How come I can't choose 48-bit color palette and color picker when editing a 48-bit RGB image?
Akyhne said: How come I can't choose 48-bit color palette and color picker when editing a 48-bit RGB image?
48 bit is not a color palette, it is a bit depth. I.E. all RGB color models in 48 bit images are 48 bit.
Well, that's exactly my point. You can't choose more than 24 bit color. because it is only in 24 bit.
If you create a custom image in 48-bit 2550px width * 200px height and make a fill from right to left with color black to white, you will get 10px in width with each of the 255 grayscale colors. It's not true 48-bit!
Akyhne said:make a fill from right to left with color black to white, you will get 10px in width with each of the 255 grayscale colors. It's not true 48-bit!
Actually, you do get a true 48 bit fill when you do the above. But the Photopaint eyedropper misrepresents the results, by only showing a 24 bit value.
I've attached a 1000x10 pixel 48 bit tiff which was saved without compression to make it easier to identify the pixels in the saved file. But lets concentrate on just the first three pixels, which are almost white ...
And sure enough, photopaint's eydropper tells me those first three pixels are all the same colour -- R = G = B = 255 or hex FE FE FE.
But opening the TIFF in a hex editor (I'm using PsPad Hex) tells a different story ...

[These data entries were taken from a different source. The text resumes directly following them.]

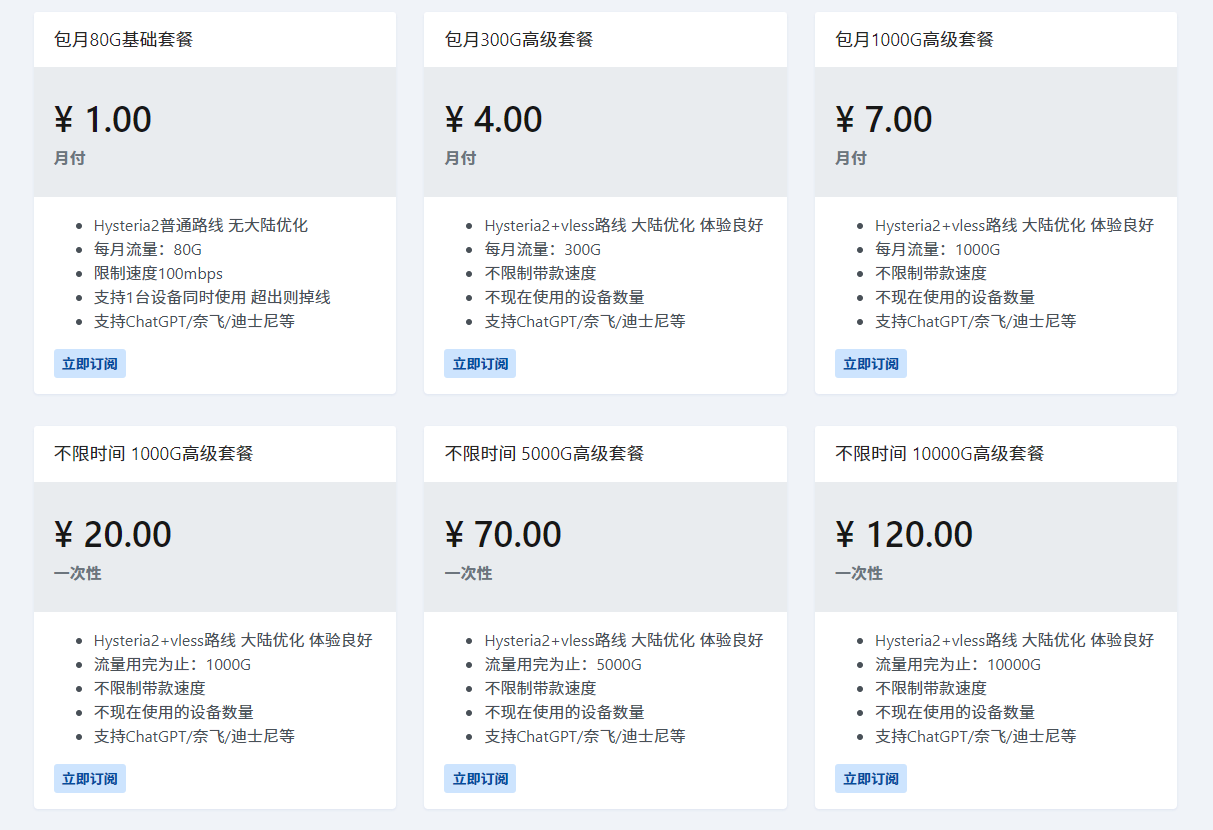
Task: Click the 支持1台设备同时使用 feature line
Action: click(x=212, y=298)
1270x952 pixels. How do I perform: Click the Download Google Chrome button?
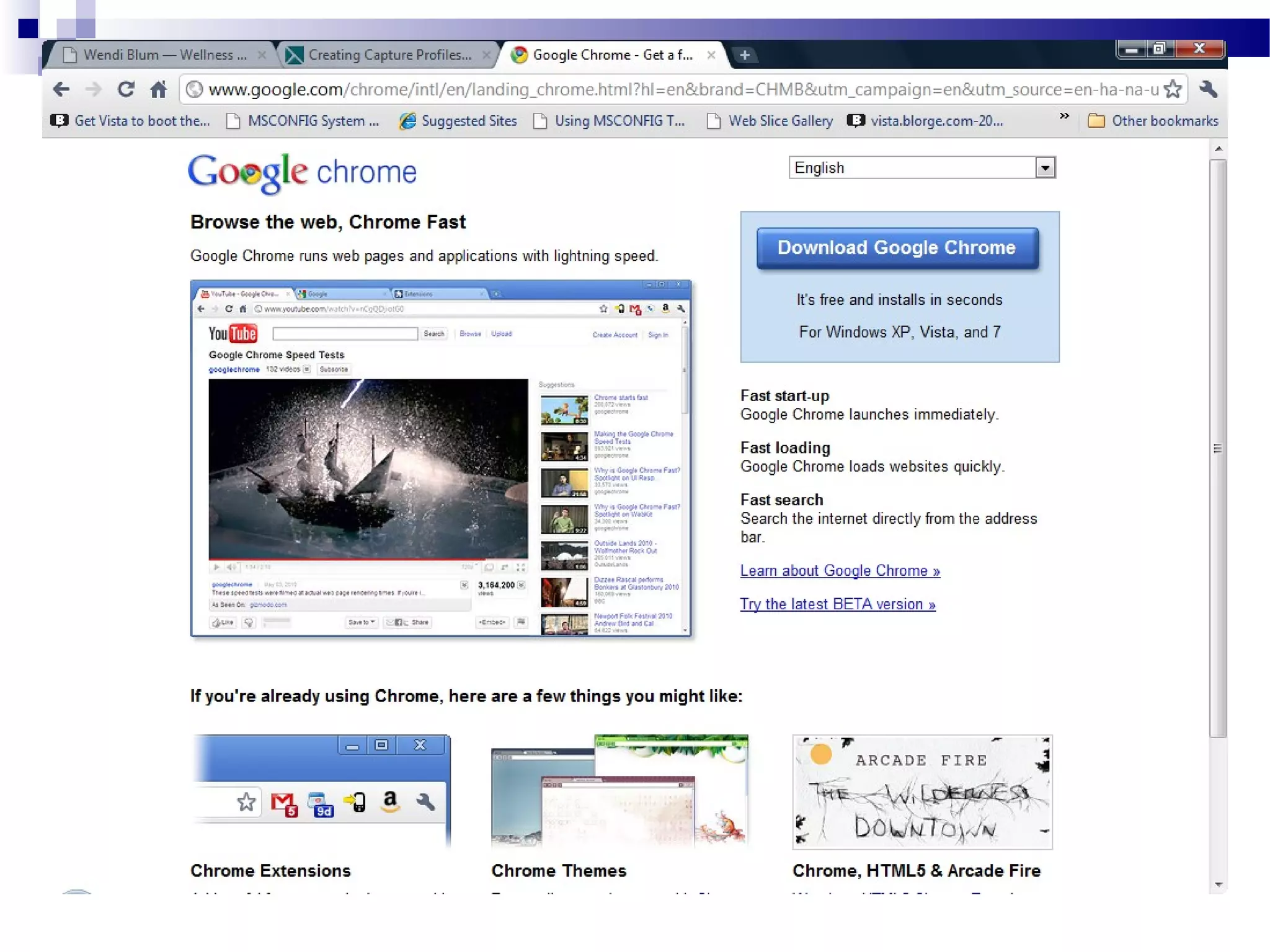coord(897,248)
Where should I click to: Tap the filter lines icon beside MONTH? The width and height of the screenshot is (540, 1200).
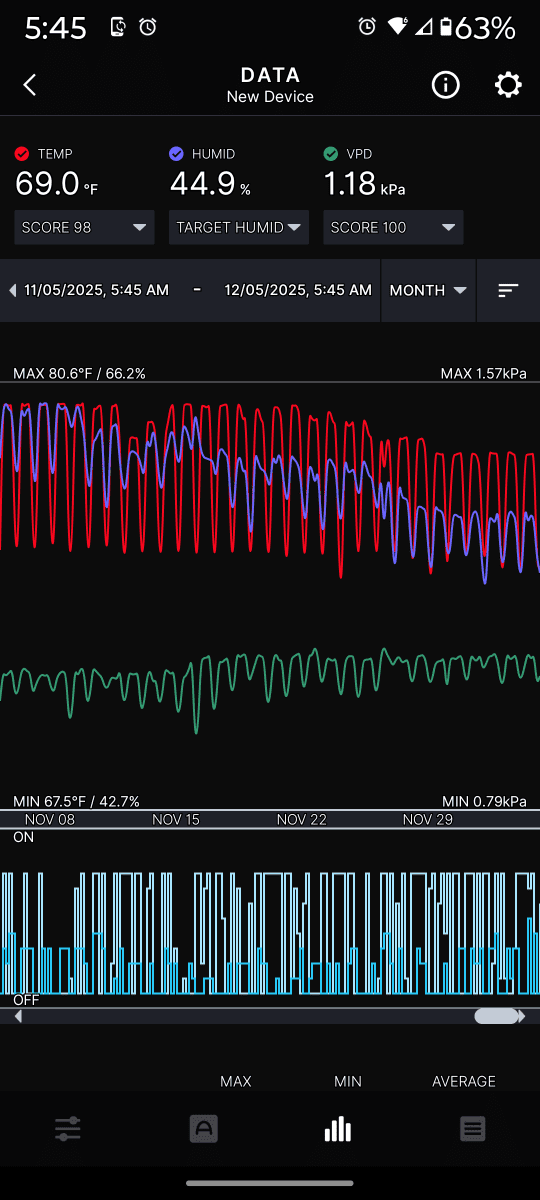click(508, 290)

Ignore the first 48 bytes of header -- the pixel values start at 0x0030 and I've circled the RGB values for each of those first three pixels.
To get actual hex values, we have to reverse the order of the bytes. So, those first three pixel values are:
And so, we confirm that the pixels generated by photopaint are not all identical, as the eyedropper implies, and if we look further down the file we will see 1000 different values not just 256.